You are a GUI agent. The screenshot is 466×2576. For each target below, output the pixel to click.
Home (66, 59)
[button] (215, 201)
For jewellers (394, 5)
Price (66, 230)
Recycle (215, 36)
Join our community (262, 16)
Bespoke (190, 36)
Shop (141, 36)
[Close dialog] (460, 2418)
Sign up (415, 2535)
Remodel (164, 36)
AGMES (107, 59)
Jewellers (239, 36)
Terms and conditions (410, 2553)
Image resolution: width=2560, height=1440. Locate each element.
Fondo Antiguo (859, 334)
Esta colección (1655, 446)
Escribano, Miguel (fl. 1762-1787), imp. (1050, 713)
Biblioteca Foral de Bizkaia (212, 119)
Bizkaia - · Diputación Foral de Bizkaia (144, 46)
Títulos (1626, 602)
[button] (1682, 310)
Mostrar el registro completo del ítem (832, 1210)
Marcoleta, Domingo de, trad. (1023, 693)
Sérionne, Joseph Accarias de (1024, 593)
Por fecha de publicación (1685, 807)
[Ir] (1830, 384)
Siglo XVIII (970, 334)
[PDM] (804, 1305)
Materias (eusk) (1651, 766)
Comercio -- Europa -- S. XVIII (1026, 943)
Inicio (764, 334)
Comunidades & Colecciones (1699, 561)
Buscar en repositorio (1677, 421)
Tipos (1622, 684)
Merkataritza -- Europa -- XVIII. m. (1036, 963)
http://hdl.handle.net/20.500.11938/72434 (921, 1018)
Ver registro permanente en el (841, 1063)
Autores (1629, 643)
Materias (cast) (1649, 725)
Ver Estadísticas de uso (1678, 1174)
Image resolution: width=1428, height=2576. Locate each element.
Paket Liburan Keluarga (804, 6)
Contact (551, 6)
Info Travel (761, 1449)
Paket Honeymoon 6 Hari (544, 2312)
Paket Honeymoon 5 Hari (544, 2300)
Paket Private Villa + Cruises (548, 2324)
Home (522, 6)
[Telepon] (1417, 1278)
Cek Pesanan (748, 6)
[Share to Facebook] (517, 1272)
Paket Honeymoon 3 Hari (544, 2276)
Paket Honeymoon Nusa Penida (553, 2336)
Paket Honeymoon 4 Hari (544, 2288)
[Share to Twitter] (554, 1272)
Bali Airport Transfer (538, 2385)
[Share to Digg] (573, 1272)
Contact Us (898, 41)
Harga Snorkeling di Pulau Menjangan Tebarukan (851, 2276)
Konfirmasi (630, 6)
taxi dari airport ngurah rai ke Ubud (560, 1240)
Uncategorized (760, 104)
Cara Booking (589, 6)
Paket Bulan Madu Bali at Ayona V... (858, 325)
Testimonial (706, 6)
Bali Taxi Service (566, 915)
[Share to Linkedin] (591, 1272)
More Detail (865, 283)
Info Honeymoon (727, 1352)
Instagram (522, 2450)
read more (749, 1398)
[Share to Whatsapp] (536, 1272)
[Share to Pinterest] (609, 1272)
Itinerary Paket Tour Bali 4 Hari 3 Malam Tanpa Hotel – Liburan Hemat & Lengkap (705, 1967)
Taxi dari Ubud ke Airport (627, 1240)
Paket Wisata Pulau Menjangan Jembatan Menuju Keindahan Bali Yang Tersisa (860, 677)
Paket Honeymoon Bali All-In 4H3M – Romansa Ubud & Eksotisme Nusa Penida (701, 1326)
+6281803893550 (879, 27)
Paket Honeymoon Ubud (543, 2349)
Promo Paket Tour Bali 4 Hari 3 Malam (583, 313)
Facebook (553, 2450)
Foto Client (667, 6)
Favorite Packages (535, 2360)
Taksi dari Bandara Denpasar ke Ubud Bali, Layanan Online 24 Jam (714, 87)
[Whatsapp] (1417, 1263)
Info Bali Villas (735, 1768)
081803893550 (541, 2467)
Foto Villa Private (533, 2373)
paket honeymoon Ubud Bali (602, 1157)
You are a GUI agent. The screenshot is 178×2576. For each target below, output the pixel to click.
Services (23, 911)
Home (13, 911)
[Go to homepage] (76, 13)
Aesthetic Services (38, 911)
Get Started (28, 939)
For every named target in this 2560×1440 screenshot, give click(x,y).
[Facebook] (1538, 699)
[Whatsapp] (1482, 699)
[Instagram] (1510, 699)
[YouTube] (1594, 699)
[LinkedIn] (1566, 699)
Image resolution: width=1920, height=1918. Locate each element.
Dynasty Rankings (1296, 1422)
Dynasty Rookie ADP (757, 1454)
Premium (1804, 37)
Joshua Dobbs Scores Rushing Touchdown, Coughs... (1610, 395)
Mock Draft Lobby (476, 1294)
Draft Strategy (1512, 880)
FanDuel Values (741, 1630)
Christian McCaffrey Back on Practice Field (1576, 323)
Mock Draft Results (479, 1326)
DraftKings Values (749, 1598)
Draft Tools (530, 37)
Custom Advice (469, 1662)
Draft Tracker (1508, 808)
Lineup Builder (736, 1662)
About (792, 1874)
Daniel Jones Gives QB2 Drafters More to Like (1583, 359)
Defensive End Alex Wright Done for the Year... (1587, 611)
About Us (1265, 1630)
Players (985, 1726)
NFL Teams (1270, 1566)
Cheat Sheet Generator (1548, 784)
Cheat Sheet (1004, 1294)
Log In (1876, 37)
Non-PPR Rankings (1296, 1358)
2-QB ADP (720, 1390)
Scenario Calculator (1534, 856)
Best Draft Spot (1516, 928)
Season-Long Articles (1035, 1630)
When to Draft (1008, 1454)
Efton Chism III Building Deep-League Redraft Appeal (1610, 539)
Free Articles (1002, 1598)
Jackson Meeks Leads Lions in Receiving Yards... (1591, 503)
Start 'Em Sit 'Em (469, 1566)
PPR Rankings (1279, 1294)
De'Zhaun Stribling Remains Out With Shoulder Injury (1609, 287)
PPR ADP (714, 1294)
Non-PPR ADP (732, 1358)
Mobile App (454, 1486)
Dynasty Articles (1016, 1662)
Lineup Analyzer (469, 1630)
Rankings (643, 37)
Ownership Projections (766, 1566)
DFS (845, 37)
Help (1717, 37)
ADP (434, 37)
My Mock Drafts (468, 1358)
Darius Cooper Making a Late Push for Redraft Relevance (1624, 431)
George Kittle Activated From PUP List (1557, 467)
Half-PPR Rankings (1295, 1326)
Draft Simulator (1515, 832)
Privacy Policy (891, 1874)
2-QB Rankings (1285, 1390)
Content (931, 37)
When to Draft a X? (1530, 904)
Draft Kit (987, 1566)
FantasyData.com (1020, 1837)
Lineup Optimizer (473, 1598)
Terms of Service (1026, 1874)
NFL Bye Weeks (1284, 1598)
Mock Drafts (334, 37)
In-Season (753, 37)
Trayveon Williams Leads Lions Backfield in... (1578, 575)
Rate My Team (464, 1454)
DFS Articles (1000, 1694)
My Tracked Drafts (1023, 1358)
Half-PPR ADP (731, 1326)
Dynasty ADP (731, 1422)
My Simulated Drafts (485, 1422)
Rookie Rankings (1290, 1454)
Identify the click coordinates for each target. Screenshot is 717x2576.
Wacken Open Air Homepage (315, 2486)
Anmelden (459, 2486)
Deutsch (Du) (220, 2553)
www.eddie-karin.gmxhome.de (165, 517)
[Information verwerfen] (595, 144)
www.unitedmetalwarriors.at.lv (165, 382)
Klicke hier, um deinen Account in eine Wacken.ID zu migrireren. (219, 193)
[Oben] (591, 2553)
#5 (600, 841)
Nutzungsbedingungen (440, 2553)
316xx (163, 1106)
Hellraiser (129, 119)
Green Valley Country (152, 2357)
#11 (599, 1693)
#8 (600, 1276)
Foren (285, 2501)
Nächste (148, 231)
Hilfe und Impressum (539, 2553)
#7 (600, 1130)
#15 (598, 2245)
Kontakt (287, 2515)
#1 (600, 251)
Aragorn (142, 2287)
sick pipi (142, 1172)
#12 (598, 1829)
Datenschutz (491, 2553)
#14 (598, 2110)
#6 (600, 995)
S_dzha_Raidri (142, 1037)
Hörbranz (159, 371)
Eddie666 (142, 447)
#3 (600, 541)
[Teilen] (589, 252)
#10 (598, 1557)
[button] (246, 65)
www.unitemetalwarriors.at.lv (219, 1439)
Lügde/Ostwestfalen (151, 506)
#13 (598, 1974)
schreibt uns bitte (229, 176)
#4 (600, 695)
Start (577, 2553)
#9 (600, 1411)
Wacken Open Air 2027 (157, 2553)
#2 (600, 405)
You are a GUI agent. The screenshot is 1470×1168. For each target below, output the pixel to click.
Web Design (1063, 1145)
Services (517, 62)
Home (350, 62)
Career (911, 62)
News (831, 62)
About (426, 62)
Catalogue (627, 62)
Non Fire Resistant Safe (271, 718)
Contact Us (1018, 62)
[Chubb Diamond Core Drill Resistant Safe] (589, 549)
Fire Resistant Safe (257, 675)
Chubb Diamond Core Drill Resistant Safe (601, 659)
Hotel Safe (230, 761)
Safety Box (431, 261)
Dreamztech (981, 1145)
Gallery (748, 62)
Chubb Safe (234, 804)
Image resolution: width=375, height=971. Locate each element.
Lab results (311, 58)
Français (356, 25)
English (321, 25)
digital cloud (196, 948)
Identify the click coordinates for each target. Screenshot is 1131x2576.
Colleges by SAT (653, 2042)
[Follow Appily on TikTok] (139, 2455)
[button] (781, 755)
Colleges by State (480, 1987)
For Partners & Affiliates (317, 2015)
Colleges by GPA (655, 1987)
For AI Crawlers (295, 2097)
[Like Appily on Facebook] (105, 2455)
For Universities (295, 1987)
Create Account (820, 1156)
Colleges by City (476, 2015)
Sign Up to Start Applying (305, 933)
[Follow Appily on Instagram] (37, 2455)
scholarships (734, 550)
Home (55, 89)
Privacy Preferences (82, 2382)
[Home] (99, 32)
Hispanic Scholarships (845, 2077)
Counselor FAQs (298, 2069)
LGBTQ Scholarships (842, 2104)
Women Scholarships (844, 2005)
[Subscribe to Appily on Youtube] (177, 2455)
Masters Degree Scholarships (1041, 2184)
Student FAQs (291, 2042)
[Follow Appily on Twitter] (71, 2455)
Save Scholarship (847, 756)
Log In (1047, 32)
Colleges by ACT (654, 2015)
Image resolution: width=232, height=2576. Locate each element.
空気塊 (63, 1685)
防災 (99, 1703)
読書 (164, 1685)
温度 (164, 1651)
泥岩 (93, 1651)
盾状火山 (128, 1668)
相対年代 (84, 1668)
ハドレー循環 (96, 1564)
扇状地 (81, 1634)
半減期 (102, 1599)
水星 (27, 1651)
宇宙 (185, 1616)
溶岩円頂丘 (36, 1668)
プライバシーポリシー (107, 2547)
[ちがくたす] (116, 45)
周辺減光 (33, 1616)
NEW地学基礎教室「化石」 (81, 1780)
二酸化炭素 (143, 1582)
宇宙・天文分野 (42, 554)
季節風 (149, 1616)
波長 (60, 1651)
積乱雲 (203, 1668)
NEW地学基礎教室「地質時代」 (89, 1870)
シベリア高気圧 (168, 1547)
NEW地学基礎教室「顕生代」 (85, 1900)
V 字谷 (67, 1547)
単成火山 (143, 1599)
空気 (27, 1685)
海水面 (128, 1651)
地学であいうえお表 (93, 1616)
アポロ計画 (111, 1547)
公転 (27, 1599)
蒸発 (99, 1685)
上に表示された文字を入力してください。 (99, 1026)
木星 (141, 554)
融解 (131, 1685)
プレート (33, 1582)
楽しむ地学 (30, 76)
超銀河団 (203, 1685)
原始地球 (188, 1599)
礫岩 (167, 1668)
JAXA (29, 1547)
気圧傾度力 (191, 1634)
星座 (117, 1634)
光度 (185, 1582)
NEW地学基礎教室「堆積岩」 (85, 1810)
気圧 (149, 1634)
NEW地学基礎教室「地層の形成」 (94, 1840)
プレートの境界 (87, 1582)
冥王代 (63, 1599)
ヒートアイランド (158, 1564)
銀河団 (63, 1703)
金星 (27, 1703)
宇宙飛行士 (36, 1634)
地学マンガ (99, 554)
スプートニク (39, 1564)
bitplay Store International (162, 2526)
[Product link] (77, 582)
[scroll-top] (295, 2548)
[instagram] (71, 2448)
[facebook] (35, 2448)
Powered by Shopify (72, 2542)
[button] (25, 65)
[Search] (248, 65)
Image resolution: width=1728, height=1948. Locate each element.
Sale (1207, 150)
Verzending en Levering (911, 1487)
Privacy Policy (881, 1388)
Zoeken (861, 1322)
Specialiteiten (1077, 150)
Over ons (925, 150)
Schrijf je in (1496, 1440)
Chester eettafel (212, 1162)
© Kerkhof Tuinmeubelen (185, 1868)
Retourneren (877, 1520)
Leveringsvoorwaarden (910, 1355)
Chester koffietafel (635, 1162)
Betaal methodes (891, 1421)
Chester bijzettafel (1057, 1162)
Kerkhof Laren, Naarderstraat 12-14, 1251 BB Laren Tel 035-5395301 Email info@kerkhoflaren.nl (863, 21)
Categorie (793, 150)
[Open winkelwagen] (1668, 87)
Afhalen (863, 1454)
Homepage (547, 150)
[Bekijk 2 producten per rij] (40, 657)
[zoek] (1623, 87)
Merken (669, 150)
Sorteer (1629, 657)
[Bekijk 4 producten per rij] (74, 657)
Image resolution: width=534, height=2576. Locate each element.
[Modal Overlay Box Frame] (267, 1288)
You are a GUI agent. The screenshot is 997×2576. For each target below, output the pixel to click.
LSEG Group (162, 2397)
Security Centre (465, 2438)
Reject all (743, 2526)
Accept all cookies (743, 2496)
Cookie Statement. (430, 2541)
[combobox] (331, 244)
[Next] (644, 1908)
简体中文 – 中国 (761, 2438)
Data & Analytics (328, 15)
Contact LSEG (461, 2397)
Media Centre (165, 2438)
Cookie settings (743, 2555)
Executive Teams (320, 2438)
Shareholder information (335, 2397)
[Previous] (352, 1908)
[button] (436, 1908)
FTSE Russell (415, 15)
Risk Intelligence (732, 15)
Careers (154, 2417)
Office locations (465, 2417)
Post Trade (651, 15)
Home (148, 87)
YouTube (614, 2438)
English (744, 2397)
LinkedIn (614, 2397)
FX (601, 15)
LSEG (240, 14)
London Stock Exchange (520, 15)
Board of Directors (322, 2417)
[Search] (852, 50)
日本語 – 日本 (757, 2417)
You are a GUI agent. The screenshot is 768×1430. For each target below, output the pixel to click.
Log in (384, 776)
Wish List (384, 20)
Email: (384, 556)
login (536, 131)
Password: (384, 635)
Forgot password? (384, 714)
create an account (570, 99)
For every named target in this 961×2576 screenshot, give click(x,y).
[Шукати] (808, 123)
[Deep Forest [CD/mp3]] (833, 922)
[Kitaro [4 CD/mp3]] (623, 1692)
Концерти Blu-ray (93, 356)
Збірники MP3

--------

- **WORK INSTRUCTIONS**
Print the records verbatim, stopping after the "Sérionne, Joseph Accarias de (1024, 593)" line.

- **RESPONSE TO THE TASK**
You are a GUI agent. The screenshot is 466×2576. For each target below, output the pixel to click.
Home (66, 59)
[button] (215, 201)
For jewellers (394, 5)
Price (66, 230)
Recycle (215, 36)
Join our community (262, 16)
Bespoke (190, 36)
Shop (141, 36)
[Close dialog] (460, 2418)
Sign up (415, 2535)
Remodel (164, 36)
AGMES (107, 59)
Jewellers (239, 36)
Terms and conditions (410, 2553)
Image resolution: width=2560, height=1440. Locate each element.
Fondo Antiguo (859, 334)
Esta colección (1655, 446)
Escribano, Miguel (fl. 1762-1787), imp. (1050, 713)
Biblioteca Foral de Bizkaia (212, 119)
Bizkaia - · Diputación Foral de Bizkaia (144, 46)
Títulos (1626, 602)
[button] (1682, 310)
Mostrar el registro completo del ítem (832, 1210)
Marcoleta, Domingo de, trad. (1023, 693)
Sérionne, Joseph Accarias de (1024, 593)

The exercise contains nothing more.